Так вот расходиться она не хочет, умоляет, говорит, что исправится. Да и я ее не гошо: куда ж она в самом деле пойдет? Хоть и в партии еще, а квалификации у нее никакой. Ребенка-то хоть я мог бы и себе оставить, - большой уже мальчишка. Ну-с, значит, в мае убедилась она окончательно, что мне с нею тяжело, и через МК уехала в Звенигород, рабфак бросила, кажется, Работает библиотекаршей при клубе. Приедет иногда с сыном, повертится, на меня посмотрит с восхищением - нравится ей, что я аспирант, ну, а мне нехорошо. Не могу тебе сказать, чтобы у меня роман с кем-нибудь был, нет, я теперь на эти вещи осторожен, да и некогда. А все-таки вижу каждый день десятки женщин и умных, и изящных, и развитых, которым Варю-то и в кухарках держать было бы совестно. Кто знает, может, и влюблюсь как-нибудь, чем черт не шутит, а тут - на тебе! - висит на мне этот груз. Грустный, так сказать, пережиток военного коммунизма... Осточертело!.. Вот, брат, какая штука...
Кругом стемнело, и все-таки воздух был насыщен сиянием простора. Небо над нами стало глубоким и зеленоватым, предвещая спокойный август. Набережные золотыми огнями пролились в воду. Над Замоскворечьем и Хамовниками плавал все тот же слитный гул, отражаемый рекой и кольцом нагорного берега. На территории выставки ухал барабан карусели, духовой оркестр выпевал мечтательные вальсы, сливаясь с общим гулом в единой песне субботнего мира и незатихающей работы.
Здесь, сейчас же за Крымским мостом, рядом с нынешним кустарным павильоном, стояли когда-то на пустыре два одиноких многоэтажных дома. В одном из них я жил и встретил страшную для меня неделю октябрьских боев. В здании павильона был тогда военный завод, эвакуированный из Варшавы.
За домом, где теперь выставка, были огороды, там я зимой разъезжал на лыжах; там же на берегу в неделю боев стояла большевистская трехдюймовка и палила по Кремлю.
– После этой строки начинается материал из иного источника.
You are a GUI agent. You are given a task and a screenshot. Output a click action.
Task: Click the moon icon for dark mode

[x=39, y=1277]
Все окна в доме полопались. Первые же послеоктябрьские месяцы закрутили меня, как лист, и я попал сюда только в девятнадцатом. Проходя по Крымскому валу, я привычно взглянул на свой дом и сквозь него увидел небо: он был разгромлен или сгорел, - не знаю, только все у него внутри обрушилось, и торчали голые балки. В двадцать третьем оба дома были снесены под выставку. Их нет. Я только в воздухе могу показать: вот тут, на четвертом этаже, была наша столовая. Еще я могу закрыть глаза и вспомнить этот дом, как вспоминают лицо умершего человека.
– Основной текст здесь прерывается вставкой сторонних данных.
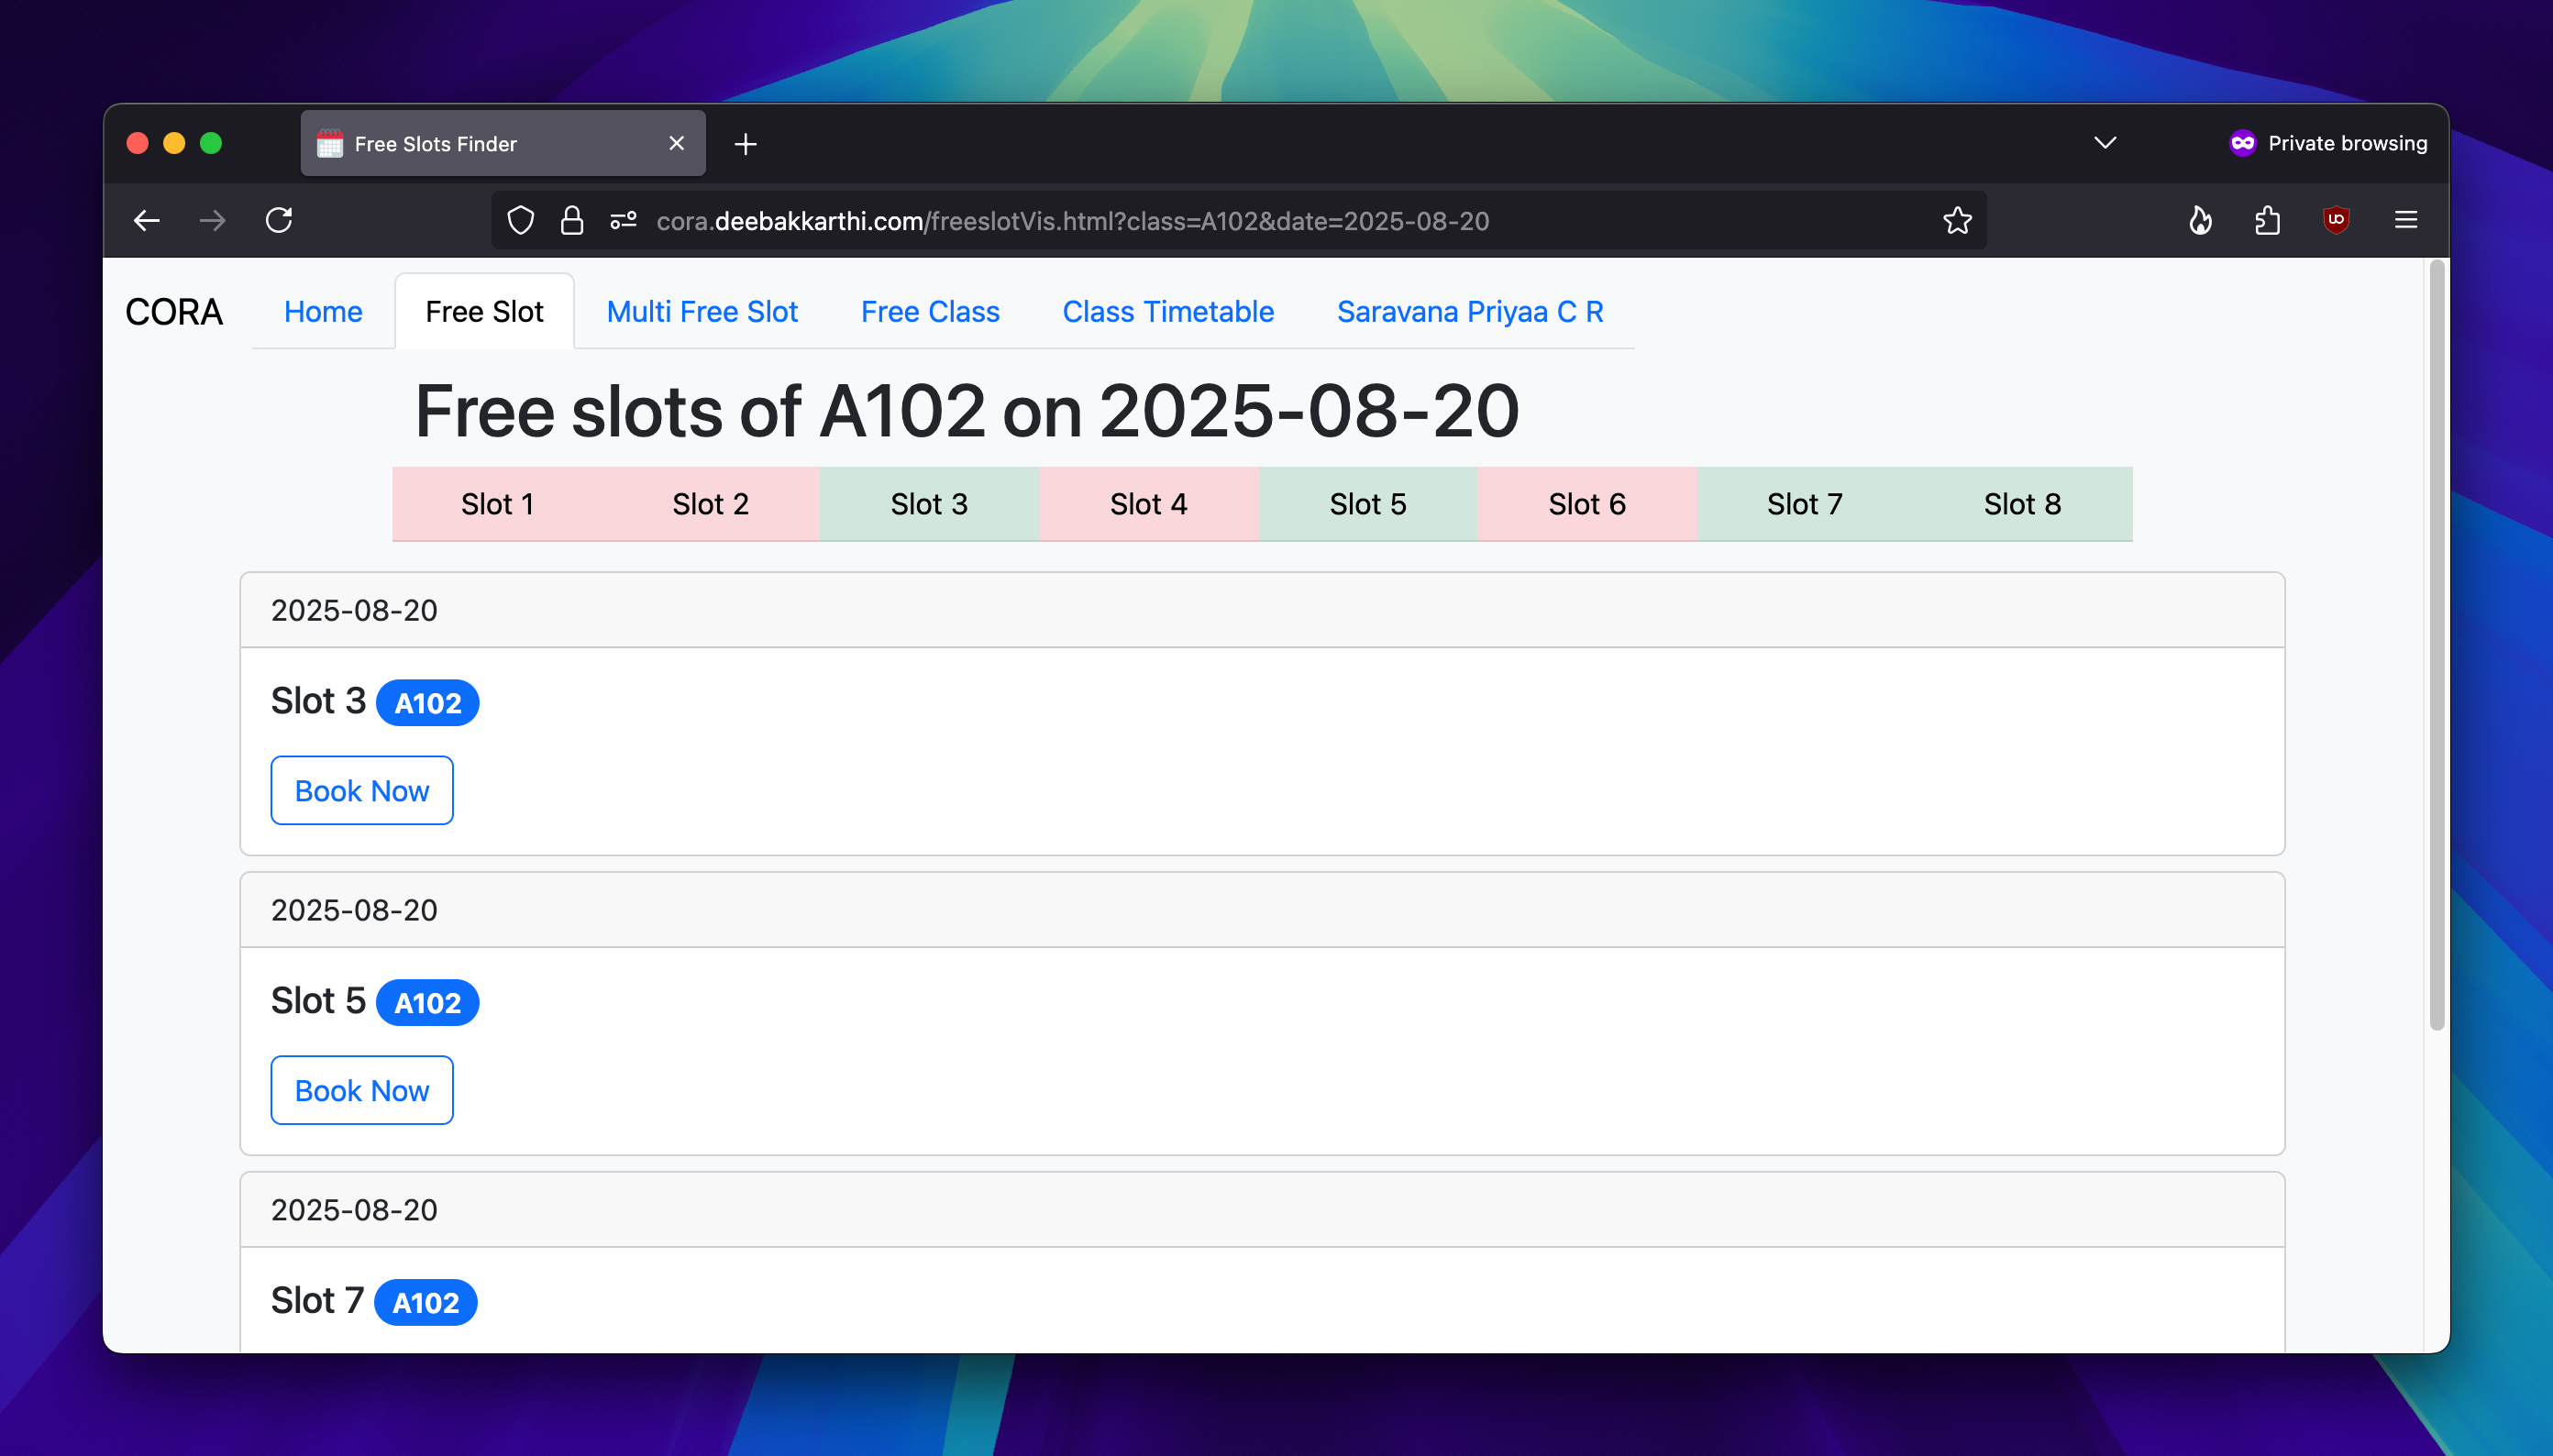Open the Class Timetable tab
The image size is (2553, 1456).
(1167, 312)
Три струи времени сошлись во мне после стригуновского рассказа. Горячим паром волнения они заволокли сердце, и я впервые почувствовал этот город не как собрание улиц, таких-то людей и учреждений, а весь сразу, как он лежит в полях и в годах, при мне и без меня, окруженный своими парками и вокзалами в сети путей, в кольце своих семнадцати уездов.
Ночной западный ветер летит над Звенигородом, остужает жаркие Варины щеки - я не видел их шесть лет, потом Москва-река туманной белой лентой вьется внизу, в полях, потом дачные поселки, огороды, душные каналы улиц, и вот уже ветер шевелит мои волосы, а я молча нажимаю на весла.
Великий Глетчер
По Тверской, в колонне Краснопресненского района в отряде Свердловского университета шел грустный студент-второкурсник. Отчего ему было грустно, он и сам не знал хорошенько. Кругом как будто бы все было в порядке.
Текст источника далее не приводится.